All over the world, teams of photovoltaics researchers are devoting significant efforts to a race to the top in terms of device efficiency. For some solar cell applications, the efficiency is very important, but for many applications in wearable electronics, other factors such as cost, weight, and processability are of even higher importance, and by concentrating efforts on device design and integration, these types of applications can be realized without the need for world-beating efficiencies.
Alexander Colsmann and his colleagues at Karlsruhe Institute of Technology use exactly these principles to design and build a set of “solar glasses”, which integrate transparent solar cells into the lenses and electronics into the frames, to measure and display the instantaneous light intensity and ambient temperature. This successful demonstration also serves as a proof of concept of a design that could use solar energy to power a multitude of other functions in wearable electronics.
First author Dominik Landerer and the research team used a combination of commercially available thiophene- and fullerene-based polymers to form the solar cells, where their properties of light weight, processability, transparency, and low-light performance are put on full display. The low-light performance is of paramount importance because the solar glasses are designed to be fully functional even under office lighting indoors (500 lux). To drive this point home, the research team showed that the efficiency of their solar cells actually increased under 0.01 suns illumination intensity, in comparison to the the performance at the commonly used intensity at 1 sun.
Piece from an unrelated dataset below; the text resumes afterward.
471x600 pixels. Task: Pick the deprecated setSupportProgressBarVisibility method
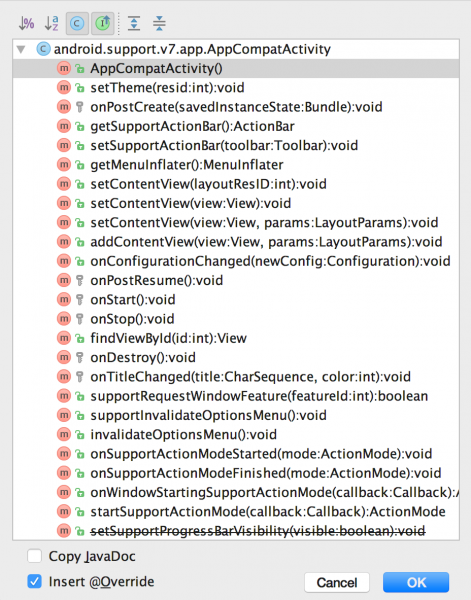(236, 531)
Each lens is composed of one uninterrupted solar cell to ensure that the vision remains unobstructed, and the power requirements of the microprocessor and circuitry were designed to match the 400 μW that the two lenses generate at low-intensity 500 lux illumination. The solar glasses were then able to operate continuously without the use of batteries for energy storage by continuously generating a steady level of power. With all of the power generated on board, this could open the door for new applications in hearing aids, pedometers, or other wearable electronics, where the end user would not notice any difference to normal prescription glasses or sunglasses, as the fabricated solar glasses are of conventional weight and could in principle be made to personal specifications using corrective lenses. All of this goes to show that the future of wearable electronics may be very bright indeed, and solar glasses may be showing us the way.